India Must Get More COVID Vaccines, Increase Production: Tata Sons Chairman N Chandrasekaran

Tata Sons Chairman N Chandrasekaran said on Monday that India needed to obtain as many COVID-19 vaccine licenses as possible and replicate several factories on the war footing to increase production to meet requirements as the country folds under the devastating second wave of the pandemic.

Calling the second wave “ worrying and frightening, ” the head of the more than $ 100 billion conglomerate also called for speeding up the tracing, vaccination and tracking of the vaccine supply while claiming that a lockdown nationwide is not the solution as it would hit the economy hard. and have the greatest impact on people in the lower strata of society.

“We need to get as many different vaccine licenses as possible and we’re going to expand, even if we have to replicate multiple factories,” Chandrsekaran said during a speech at an event hosted by AIMA.

He was responding to a question about how he would have handled the current situation if he had been given responsibility.

While calling it a difficult question, he added: “We really have to do it on a war footing …”

In addition, whatever investments are required, it must be done in a short period of time in order to be able to increase production, he stressed.

“We have to understand how we reproduce, how we mass produce, so that we can meet the requirement because it is something that has to be done.
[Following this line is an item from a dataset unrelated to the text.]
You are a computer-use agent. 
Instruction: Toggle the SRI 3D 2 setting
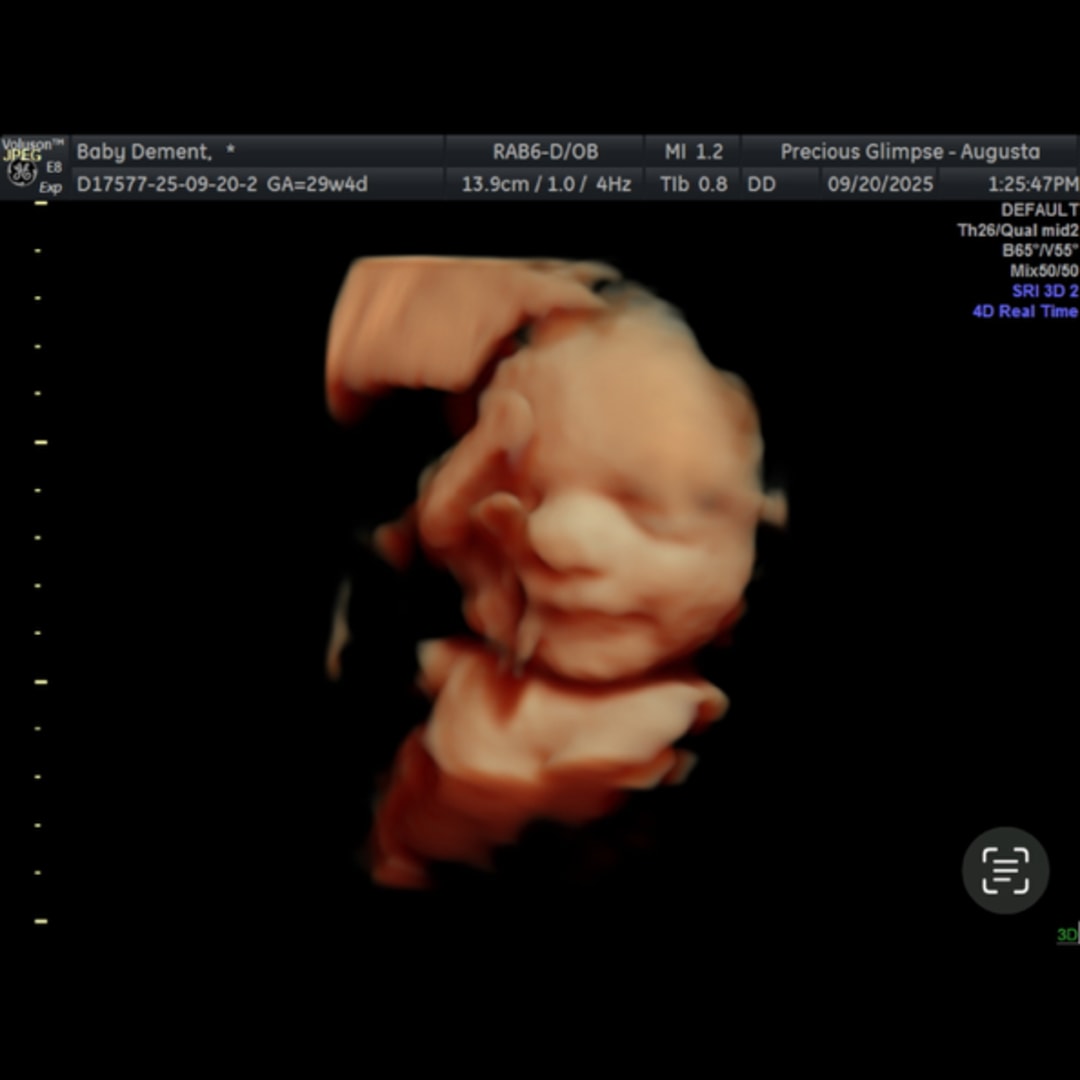coord(1045,291)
It is an urgent situation,” said Chandrasekaran.

The immediate thing that can be done during this time, he said, “is to do the same now tracing and vaccination” and monitor the vaccine supply.
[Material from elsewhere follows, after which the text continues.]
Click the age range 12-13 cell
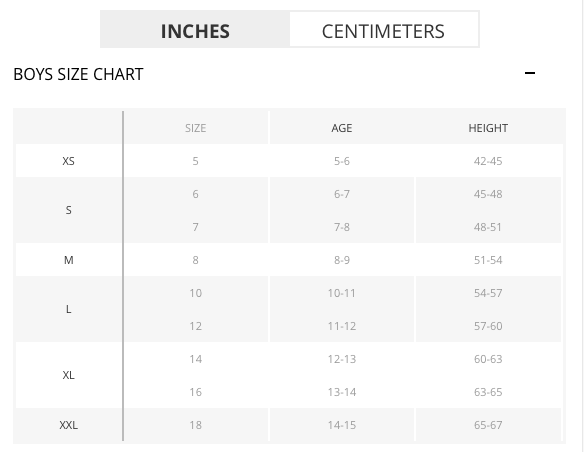Viewport: 584px width, 452px height. [342, 359]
On April 13, India fast-tracked emergency use approval for eligible COVID-19-produced vaccines overseas, with the aim of expanding its vaccine basket and accelerating the campaign to inoculation that received a boost with a third Sputnik V vaccine from Russia get clearance.

Already two vaccines – Covaxin by Bharat Biotech and Covishield by Serum Institute of India (SII) – are being used for inoculation in India.

Commenting on the possibility of a foreclosure and its impact, Chandrasekaran said: “The most important thing now is to handle the current situation very carefully. On the one hand, you have to protect people, you have to make sure that people don’t get caught up. not in hospitals in large numbers.

“At the same time, we are protecting the economy because there are segments of society that will suffer so badly from severe economic disruption. It is a reality.”

He added: “Unfortunately we don’t have either or the option. We often like binaries, but it’s not a binary option. It needs to be handled with care and we need to vaccinate at a level of urgency that we have never taken any initiative at this rate. Much remains to be done. ”

Stating that “no one has been able to predict the behavior of the pandemic in the past 12 months” and that several countries have struggled, he said now is not the time to point fingers.

“It is very unfair to criticize someone every day. The nature of the beast is such that it has a lot of unpredictability.

“No one predicted so many variants, we are learning new terms – variants, mutation, double mutation. Every day we are learning new things. The way it has accelerated over the past 10 days or 2 weeks has took everyone by surprise, ”he says.

However, he suggested the use of artificial intelligence and predictive analytics based on what has been observed in places like Delhi and Mumbai.

Chandrasekaran also declined to comment much on the impact of the second wave of the pandemic on the economy, saying that “it will be a bad day today to say too much about the economy because there is a lot of suffering. We need oxygen. We need hospital beds. We need vaccines. We need Remdesivir. We need so many things… In a way, everyone’s attention today is to solve these problems. ”

He said, however, that sectors like airlines and hospitality will take time to recover from the impact of the pandemic.

Reiterating that a lockdown is not the solution to the current situation, he said: “If we do a serious lockdown and these industries (manufacturing and construction) don’t work, we are going to seriously hurt the economy. the big time economy, we will hurt a section of big time workers, their livelihood will suffer, which we saw last time. ”

Chandrasekaran suggested using predictive analytics to anticipate pockets where there will be an increase in COVID-19 cases, learn from what happened in Delhi and Mumbai, and have a concerted plan to be able to manage these segments.

“It is not a national solution, a solution for all,” he said.